Kay fought back the urge to roll her eyes. This was typical Alex behaviour. She preferred to run from her problems, and this included dealing with Terry. Alex apparently couldn’t handle telling Terry to buzz off if he tried coming along, hence why she engineered such a contrived outing. Kay wanted to point this out to Alex, but couldn’t think of any way to say it that wasn’t completely jerky.

“I thought you won?” Kay asked, keeping the conversation on a subject she could be civil about.

“We did,” Alex said. “That’s the problem.”

“Let me guess,” Kay said. “You used Meili again and Terry got mad?”

“No, it was Gyarados that set him off this time.”

“Really?”

Alex nodded. She picked up a tunic and held it against her body, looking down at it. “The battle was type B, so I wasn’t going to risk getting disqualified by Meili. Gyarados’ teeth wound up puncturing Skarmory’s hide. Now Terry seems to think I’m trying to make brutality into some kind of gimmick.”

Kay leaned against the wall and crossed her arms. “Are you?”

“Of course not.”

“Then I don’t really know what to say. These arguments are a new thing, right?”

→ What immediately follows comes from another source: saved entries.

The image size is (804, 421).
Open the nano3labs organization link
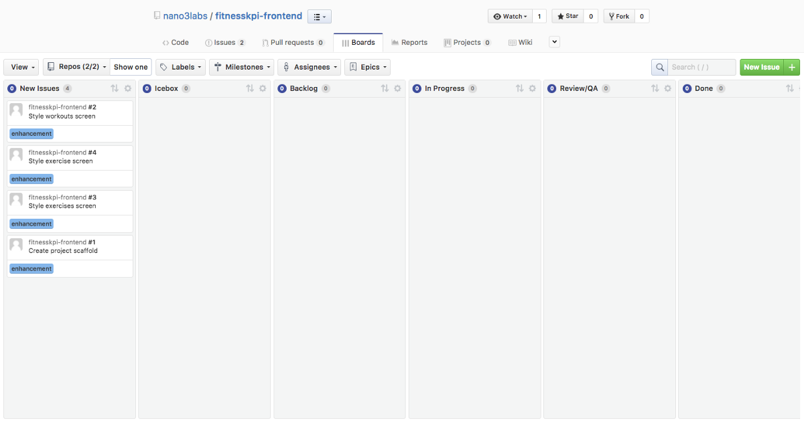click(x=185, y=16)
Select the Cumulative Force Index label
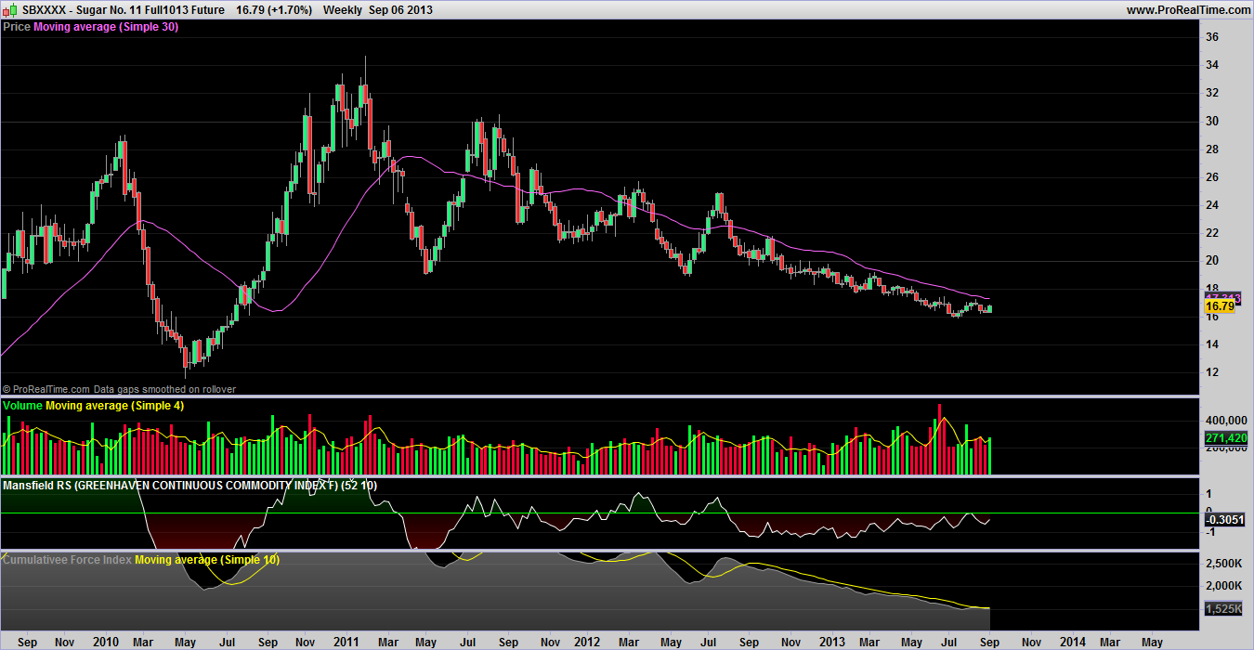This screenshot has width=1254, height=650. coord(68,560)
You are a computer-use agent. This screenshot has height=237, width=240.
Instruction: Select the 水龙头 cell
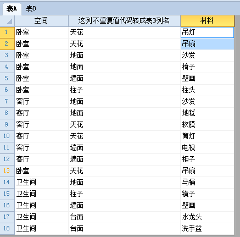(207, 217)
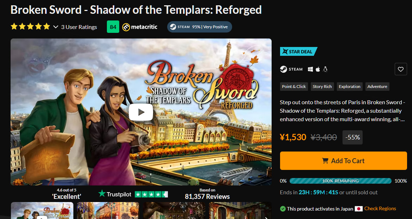Viewport: 412px width, 219px height.
Task: Click the Apple macOS platform icon
Action: tap(318, 69)
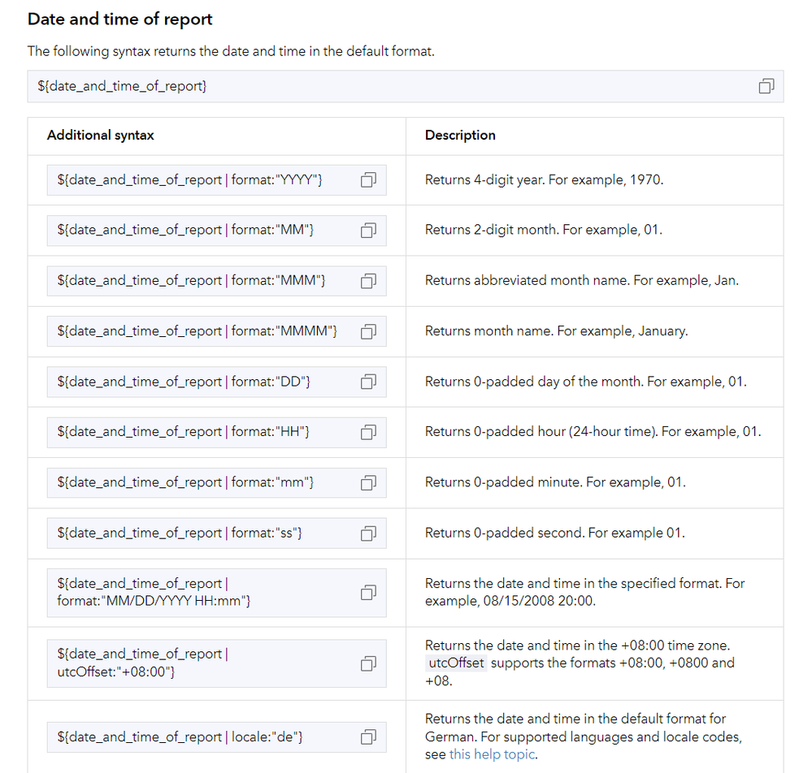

“They started with Son La,” Alex said. “At first I thought it was just some empathic spillover from Meili. Now it happened again without Meili.”

Kay shrugged, a knot forming in her stomach. “I have a theory, but first, can I ask you something? You don’t have to answer if you’re uncomfortable.”

“Now that’s ominous,” Alex said.

Kay indicated Alex’s wrists, which were ringed by sore-looking reddish-pink marks. “Did you get those from Terry?”

Alex glanced down at her left wrist, right obscured by a tunic draped over her forearm. She chuckled uneasily. “This is from before the gym battle. Nothing to worry about, I promise.”

Yeah, that’s what I thought. Awkward, Kay grumbled internally. Well, better awkward than abuse. “It seems to me Terry’s just getting stressed out by the battles themselves. You two haven’t had any real fights outside them, right?”

“Nothing out of the ordinary,” Alex said.

“Well, then it’s Terry’s problem, not yours,” Kay said. “He’ll have to be the one to get over it.”

“Doesn’t make it any easier for me,” Alex said. She held up two different tunics, one green, the other blue. “Which one do you think would look better on me?”

Kay arced an eyebrow. “You’re actually going to buy something?”

“Why not? I might as well since I’m here.”

“Right,” Kay said, momentarily stunned by Alex so transparently taking the opportunity to use shopping as a brief escape from reality. “Um, the blue one. Emerald green’s a bit too bright for you. Try a darker green if they have one. Maybe a leaf green? Celadon? I dunno.”

Alex scoffed lightly. “Just for that, I’m going out of my way to find a cerulean one.”

Kay rolled her eyes. She didn’t share Alex’s pride in being from Cerulean City, although she’d been to Cerulean Pride more than once. On one occasion she even dragged Alex along, although Alex was still closeted about her real gender at the time and thus pretended she had no reason to attend.

The two continued to make light conversation as Alex made the rounds, picking out a small armful of outfits. Eventually, Alex announced, “All right, now for the boring part.”

“At least you’re honest,” Kay said as she followed Alex to the change rooms. “I’ve shopped with people who think this is the best part for the spectators.”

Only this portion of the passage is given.